_Given data_.
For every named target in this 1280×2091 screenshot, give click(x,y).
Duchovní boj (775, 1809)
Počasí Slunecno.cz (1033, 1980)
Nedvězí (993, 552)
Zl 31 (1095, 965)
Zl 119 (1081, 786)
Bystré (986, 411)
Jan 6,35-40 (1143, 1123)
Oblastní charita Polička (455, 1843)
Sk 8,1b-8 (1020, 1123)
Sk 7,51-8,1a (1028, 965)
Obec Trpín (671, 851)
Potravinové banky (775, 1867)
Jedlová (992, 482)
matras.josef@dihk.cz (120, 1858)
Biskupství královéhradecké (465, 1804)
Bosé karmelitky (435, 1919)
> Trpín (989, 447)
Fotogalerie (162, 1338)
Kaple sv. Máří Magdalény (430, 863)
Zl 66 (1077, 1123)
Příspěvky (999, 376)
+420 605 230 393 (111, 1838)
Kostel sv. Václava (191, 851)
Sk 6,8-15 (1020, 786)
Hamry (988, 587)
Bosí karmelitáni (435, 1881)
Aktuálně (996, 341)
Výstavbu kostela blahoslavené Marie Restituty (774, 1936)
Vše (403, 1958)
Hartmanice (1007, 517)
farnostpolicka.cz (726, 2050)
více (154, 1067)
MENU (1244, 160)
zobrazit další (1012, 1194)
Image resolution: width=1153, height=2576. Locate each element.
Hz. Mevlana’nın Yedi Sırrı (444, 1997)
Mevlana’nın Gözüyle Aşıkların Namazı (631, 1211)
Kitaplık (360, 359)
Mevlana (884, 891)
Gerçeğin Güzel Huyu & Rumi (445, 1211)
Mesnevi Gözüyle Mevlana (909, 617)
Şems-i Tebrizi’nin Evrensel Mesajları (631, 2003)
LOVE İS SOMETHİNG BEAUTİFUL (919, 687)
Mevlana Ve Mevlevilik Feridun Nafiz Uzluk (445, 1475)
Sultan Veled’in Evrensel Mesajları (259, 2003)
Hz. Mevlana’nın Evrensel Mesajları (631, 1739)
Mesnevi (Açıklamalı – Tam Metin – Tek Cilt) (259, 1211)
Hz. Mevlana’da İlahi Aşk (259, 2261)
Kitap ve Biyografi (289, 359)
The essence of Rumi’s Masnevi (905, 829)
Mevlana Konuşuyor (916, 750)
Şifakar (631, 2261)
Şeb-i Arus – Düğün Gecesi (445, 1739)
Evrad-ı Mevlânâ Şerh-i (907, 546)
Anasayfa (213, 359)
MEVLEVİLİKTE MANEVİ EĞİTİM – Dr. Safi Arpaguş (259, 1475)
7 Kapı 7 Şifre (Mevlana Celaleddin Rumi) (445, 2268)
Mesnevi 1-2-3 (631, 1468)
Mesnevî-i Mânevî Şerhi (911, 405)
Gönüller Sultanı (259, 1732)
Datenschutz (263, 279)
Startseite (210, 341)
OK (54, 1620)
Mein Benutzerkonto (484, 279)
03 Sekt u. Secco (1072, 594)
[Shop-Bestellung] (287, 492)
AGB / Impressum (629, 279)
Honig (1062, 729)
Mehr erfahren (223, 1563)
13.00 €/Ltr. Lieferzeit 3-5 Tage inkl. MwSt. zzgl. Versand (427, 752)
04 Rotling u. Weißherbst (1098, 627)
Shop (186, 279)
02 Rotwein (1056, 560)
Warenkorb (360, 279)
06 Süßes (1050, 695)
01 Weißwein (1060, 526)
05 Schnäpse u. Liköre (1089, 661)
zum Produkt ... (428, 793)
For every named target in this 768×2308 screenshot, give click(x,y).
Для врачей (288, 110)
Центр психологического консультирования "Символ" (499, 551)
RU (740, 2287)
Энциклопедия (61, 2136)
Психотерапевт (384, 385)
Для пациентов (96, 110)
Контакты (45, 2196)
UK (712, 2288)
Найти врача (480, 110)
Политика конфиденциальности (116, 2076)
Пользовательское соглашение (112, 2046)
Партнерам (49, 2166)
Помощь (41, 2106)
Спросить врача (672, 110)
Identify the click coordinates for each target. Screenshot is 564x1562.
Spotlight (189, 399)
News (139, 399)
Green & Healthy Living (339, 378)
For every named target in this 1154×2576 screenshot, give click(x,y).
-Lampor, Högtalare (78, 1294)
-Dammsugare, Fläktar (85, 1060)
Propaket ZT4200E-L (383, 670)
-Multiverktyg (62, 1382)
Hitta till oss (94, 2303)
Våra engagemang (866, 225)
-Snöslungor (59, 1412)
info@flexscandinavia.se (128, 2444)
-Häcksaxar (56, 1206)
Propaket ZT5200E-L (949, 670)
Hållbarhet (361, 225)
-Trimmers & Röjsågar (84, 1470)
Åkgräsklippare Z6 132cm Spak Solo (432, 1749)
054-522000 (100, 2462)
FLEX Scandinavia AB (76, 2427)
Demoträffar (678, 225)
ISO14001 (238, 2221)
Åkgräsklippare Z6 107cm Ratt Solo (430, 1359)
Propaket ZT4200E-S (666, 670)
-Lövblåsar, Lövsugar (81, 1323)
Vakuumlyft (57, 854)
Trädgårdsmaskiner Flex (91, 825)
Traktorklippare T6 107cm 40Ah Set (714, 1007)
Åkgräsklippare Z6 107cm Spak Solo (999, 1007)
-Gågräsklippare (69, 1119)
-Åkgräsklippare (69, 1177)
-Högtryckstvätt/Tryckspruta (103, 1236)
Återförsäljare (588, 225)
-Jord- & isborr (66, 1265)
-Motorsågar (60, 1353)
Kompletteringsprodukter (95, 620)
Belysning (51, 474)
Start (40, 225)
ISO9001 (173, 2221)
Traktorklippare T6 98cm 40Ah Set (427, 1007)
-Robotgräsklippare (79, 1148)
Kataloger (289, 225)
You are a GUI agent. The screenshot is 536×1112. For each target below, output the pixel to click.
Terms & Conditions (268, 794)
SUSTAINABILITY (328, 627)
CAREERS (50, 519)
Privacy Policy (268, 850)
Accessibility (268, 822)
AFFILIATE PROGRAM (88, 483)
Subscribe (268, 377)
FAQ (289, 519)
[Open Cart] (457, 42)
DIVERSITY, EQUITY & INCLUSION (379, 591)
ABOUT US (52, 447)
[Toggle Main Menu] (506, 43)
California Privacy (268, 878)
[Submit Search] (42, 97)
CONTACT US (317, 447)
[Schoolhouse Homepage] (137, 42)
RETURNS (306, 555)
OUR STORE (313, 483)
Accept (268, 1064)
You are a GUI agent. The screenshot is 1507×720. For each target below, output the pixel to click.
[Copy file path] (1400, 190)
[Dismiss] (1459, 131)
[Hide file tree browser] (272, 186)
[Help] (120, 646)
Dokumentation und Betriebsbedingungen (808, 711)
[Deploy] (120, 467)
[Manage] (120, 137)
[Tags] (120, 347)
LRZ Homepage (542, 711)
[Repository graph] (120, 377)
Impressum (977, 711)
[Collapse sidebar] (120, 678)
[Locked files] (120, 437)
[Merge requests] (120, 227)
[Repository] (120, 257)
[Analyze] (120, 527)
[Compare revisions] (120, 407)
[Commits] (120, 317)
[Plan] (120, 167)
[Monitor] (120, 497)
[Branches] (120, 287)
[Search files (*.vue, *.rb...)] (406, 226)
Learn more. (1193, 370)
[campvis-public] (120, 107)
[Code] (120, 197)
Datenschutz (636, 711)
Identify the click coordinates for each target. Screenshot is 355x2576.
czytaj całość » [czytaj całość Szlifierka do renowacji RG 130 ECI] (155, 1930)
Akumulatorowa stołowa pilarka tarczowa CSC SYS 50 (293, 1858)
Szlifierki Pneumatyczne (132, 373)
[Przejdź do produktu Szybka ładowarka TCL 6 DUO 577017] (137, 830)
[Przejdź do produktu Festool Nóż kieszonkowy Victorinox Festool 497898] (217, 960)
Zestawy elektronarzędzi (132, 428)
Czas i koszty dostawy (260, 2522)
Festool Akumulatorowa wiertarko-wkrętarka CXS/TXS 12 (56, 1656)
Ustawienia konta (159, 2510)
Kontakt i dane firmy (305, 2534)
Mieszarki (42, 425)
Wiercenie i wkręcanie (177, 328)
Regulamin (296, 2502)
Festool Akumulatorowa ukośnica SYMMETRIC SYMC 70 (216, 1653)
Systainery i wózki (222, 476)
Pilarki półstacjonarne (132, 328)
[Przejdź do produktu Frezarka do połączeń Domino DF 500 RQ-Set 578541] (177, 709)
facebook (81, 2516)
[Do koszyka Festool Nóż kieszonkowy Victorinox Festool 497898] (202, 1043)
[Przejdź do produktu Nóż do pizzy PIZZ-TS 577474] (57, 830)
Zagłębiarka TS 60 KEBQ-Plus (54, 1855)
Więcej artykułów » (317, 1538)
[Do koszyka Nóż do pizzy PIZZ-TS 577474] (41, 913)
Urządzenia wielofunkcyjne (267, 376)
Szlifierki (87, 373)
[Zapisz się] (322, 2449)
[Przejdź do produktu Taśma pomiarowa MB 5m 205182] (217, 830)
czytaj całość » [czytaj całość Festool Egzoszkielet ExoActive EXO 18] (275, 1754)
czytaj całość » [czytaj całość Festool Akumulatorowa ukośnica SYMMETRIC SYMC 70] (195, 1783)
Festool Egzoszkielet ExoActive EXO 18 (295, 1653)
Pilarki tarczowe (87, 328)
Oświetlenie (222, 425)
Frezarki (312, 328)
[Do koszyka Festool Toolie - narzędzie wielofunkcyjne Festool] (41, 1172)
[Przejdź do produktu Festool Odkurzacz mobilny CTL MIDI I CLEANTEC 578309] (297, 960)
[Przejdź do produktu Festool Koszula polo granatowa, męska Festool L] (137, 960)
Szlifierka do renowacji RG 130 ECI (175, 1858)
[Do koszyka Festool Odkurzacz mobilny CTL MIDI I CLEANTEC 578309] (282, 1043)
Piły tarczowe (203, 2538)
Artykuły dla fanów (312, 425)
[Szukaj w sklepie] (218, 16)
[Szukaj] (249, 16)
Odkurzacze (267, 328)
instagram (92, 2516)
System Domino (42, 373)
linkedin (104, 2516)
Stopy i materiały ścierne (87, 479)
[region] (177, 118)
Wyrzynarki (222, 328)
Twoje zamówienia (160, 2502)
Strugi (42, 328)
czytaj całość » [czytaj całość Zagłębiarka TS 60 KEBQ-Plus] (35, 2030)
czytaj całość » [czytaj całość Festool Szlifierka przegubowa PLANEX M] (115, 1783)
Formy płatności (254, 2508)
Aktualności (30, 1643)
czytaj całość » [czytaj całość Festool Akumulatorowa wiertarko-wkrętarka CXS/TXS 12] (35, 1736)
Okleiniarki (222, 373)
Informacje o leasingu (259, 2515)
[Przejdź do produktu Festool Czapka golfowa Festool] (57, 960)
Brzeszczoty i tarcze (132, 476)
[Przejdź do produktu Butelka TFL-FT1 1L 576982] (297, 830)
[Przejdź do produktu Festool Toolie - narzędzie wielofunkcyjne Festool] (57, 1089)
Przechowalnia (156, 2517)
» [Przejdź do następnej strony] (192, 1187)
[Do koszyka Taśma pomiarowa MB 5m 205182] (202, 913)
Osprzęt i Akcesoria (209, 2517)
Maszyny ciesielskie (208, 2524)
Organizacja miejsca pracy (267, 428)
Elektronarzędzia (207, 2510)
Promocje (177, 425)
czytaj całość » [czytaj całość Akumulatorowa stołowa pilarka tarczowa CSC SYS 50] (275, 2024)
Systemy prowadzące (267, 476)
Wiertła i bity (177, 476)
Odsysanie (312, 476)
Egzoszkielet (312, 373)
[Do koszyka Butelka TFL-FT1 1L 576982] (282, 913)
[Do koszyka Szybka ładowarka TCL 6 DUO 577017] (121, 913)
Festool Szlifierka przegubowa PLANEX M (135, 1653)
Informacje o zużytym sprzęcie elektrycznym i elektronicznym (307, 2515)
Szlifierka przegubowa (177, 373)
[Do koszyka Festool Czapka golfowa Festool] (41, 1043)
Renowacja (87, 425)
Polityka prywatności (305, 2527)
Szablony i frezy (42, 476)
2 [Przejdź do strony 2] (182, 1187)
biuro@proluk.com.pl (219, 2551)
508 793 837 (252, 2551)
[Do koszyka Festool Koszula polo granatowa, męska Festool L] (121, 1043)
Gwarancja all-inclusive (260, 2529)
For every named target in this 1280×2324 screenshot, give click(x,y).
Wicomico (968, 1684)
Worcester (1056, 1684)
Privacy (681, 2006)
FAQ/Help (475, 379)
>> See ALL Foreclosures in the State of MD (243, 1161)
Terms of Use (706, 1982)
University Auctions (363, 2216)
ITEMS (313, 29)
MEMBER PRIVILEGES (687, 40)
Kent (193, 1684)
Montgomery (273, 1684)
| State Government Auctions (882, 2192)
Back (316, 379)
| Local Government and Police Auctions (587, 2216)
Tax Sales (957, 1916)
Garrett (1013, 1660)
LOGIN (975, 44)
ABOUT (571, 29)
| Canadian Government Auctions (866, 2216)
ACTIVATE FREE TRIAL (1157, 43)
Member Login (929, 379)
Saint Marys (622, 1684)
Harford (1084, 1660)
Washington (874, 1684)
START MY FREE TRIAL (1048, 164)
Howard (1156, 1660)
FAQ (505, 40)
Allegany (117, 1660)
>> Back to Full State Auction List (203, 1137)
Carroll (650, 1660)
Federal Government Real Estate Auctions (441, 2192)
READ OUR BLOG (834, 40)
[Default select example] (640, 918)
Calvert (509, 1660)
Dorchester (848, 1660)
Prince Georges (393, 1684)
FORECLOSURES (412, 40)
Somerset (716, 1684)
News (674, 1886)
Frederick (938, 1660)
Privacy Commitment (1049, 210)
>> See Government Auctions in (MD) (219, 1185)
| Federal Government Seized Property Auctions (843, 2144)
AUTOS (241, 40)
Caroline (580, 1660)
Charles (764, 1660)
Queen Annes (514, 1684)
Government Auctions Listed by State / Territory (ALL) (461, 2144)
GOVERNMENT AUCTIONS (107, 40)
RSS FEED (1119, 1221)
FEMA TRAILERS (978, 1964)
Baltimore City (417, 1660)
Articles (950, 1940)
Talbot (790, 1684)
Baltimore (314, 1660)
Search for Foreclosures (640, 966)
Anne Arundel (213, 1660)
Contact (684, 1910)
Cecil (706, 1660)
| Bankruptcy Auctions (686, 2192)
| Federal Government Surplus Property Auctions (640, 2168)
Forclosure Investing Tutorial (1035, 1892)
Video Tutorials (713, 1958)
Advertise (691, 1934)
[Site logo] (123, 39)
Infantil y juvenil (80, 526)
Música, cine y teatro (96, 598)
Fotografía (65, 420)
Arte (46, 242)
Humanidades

_Short task_. Update the lines starting at the one that has "[Przejdź do produktu Festool Czapka" and stopping after the one that has "strony] (192, 1187)" by replacing "Festool" with "Makita". Give only those lines, with nothing else changed.

_Result of this task_.
[Przejdź do produktu Makita Czapka golfowa Makita] (57, 960)
Brzeszczoty i tarcze (132, 476)
[Przejdź do produktu Butelka TFL-FT1 1L 576982] (297, 830)
[Przejdź do produktu Makita Toolie - narzędzie wielofunkcyjne Makita] (57, 1089)
Przechowalnia (156, 2517)
» [Przejdź do następnej strony] (192, 1187)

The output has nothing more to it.